Credit Suisse admitted to a set of facts in the SEC administrative order, which concluded that the bank “willfully violated” securities laws. It also agreed to hire an independent consultant, according to the regulator.

‘Long-running issue’

“It’s been a long-running issue, something that we’ve been working hard on,” Chief Executive Officer Brady Dougan said in a Bloomberg Television interview this month.

UBS avoided criminal prosecution in 2009 by admitting wrongdoing and handing over data on thousands of U.S. accounts.

Since then, more than 43,000 Americans have avoided prosecution by entering an amnesty program at the IRS, paying $6 billion in back taxes, fines and penalties. They gave the IRS a trove of leads about offshore banks and advisers that has allowed the U.S. to build criminal cases that weren’t previously possible because of the way Swiss bank secrecy shielded client identity.

More than 70 U.S. taxpayers and almost three dozen bankers, lawyers and advisers were charged with using hidden accounts to dodge the IRS.
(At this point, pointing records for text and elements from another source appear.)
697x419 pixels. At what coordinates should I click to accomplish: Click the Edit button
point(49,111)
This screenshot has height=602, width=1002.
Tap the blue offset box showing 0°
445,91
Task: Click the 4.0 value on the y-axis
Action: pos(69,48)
Some 106 Swiss banks not under individual probes applied for amnesty in the U.S. for helping tax evaders under a program negotiated by the two governments, a U.S. federal prosecutor said last month. The program requires participants to disclose how they helped Americans hide assets, hand over data on undeclared accounts and pay penalties.

Credit Suisse’s advisory and brokerage services began as early as 2002 and involved more than 107 trips to the U.S. by relationship managers. The bank was aware of the registration requirement, though the procedures it had to prevent violations weren’t properly implemented and monitored, according to the SEC.

Credit Suisse was slow to implement rules that would have forced its bankers to follow local laws, according to the SEC.

After some bankers were arrested in Brazil in 2006, including the head of private banking in the country, Credit Suisse started a project it called “Cross-Border+.” The head of the bank’s Switzerland-based group that handled American accounts complained that the proposed rules were too strict.

‘No Air Left’

“People have no air left to breathe,” he complained to his boss in 2007, according to the SEC. “The latest changes will make this business impossible.”

When Credit Suisse’s auditors looked into the handling of U.S. accounts in 2006, some bankers altered reports to take out references to American trips that broke securities laws, the SEC said. The auditors dropped some preliminary findings of cross-border issues from their final report.

Credit Suisse didn’t begin taking steps to end the business until October 2008, after probes into similar conduct by UBS had been publicized, the SEC said. The majority of U.S. client accounts were closed or transferred by 2010 though the bank still held an average total of about $34 million in American client accounts by mid-2013, according to the SEC.